Bad medicine: osteoporosis

BMJ 2010; 340 doi: http://dx.doi.org/10.1136/bmj.c643 (Published 03 February 2010) Cite this as: BMJ 2010;340:c643
  1. Des Spence, general practitioner
  1. 1Glasgow
  1. destwo{at}yahoo.co.uk

    “One in two women and one in five men over the age of 50 in the UK will fracture a bone, mainly as a result of osteoporosis,” says the National Osteoporosis Society. But osteoporosis is an abstract numerical concept. As judged against a young white person at maximum bone density, it is defined as the 1% of people with the lowest bone mineral density shown on dual energy x ray absorptiometry (DXA) scanning, while the lowest 16% are defined as having osteopenia (erroneously called preosteoporosis). By this definition one in eight young women currently have osteoporosis or osteopenia, and the proportion rises to more than half after the age of 50. This has prompted calls for more DXA scanning and doomsday predictions of a “silent epidemic.” These numbers have spawned a thousand emotive magazine articles and enormous public anxiety.

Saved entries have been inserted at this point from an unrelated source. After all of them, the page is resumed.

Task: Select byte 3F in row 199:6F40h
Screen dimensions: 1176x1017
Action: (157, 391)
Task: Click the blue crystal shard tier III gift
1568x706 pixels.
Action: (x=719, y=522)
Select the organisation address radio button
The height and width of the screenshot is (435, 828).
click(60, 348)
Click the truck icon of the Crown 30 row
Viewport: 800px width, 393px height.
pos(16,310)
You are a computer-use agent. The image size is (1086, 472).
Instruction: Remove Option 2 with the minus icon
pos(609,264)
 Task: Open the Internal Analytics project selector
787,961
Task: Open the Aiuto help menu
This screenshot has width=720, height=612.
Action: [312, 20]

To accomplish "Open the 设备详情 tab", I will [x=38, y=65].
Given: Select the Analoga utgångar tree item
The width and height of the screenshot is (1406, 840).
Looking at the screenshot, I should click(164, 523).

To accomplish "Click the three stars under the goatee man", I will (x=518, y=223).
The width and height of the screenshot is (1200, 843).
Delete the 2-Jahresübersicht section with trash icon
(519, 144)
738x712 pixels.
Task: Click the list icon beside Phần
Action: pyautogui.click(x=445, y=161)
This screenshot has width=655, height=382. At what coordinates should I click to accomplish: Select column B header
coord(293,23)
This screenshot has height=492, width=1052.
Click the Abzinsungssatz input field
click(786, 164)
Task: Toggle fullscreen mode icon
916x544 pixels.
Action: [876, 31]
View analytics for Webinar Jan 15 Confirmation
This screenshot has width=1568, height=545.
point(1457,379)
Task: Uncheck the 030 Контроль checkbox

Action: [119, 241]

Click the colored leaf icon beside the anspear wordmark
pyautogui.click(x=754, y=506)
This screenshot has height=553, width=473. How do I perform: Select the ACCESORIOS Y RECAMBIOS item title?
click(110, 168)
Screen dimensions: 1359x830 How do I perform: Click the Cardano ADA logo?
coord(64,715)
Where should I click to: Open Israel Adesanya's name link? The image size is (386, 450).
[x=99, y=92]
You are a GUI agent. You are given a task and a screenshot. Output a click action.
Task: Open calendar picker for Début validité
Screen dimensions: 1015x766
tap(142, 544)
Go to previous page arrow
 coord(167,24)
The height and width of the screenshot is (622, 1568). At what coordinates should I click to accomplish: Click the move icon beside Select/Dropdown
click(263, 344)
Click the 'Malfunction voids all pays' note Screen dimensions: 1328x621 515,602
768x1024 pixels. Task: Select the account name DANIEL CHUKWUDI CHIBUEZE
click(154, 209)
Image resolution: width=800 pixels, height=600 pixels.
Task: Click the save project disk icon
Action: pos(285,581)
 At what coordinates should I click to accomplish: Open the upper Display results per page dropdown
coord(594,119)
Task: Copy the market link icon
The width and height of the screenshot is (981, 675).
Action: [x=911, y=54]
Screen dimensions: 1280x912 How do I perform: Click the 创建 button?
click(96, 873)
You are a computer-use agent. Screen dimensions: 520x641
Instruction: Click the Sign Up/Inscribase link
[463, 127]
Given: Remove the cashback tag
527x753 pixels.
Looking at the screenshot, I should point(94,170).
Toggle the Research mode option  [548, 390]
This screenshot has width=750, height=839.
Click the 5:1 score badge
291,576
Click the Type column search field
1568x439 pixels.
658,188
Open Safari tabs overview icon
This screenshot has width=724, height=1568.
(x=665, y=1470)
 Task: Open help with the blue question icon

    The truth is that osteoporosis is not a disease but merely a risk factor for fracture, particularly of the hip. Age over 80 is by far the single greatest risk. Also, there is an assumption that effective “treatment” exists. However, there is limited evidence of the effectiveness of the widely prescribed bisphosphonates in the primary prevention of hip fracture in people with no history of fracture, even in highly selective study populations of elderly people. For secondary prevention the small reduction in hip facture is again in highly selected elderly populations.

    On closer inspection this research carries the cosmetic surgery scars of big pharma, with relative risk reductions, non-clinical outcomes, and composite end points. Furthermore I can find no mortality data and not even convincing evidence of reduced back pain. The treatment paradox of managing medical risk—that the individual patient is unlikely to benefit personally from treatment—is not even acknowledged. But the key issue is that these data should not and cannot be extrapolated to a younger population. This, however, is exactly what is happening: an overdiagnosis disease creep. In our practice a fifth of prescriptions of bisphosphonates are for patients younger than 60, with the youngest in their 20s.

    A recent Canadian study noted an age adjusted decline in the number of hip fractures since 1985 of 30%, a decline that treatment doesn’t account for. Does this reflect a fundamental change in epidemiology, with the passing of the deprived generations of the early 20th century? The term osteoporosis is an age dependent concept; primary prevention is questionable in all but the most frail; and “osteopenia” should be struck from the medical lexicon. The wanton promotion of osteoporosis and treatment of the young is bad medicine, and that is even before we consider the drugs’ side effects.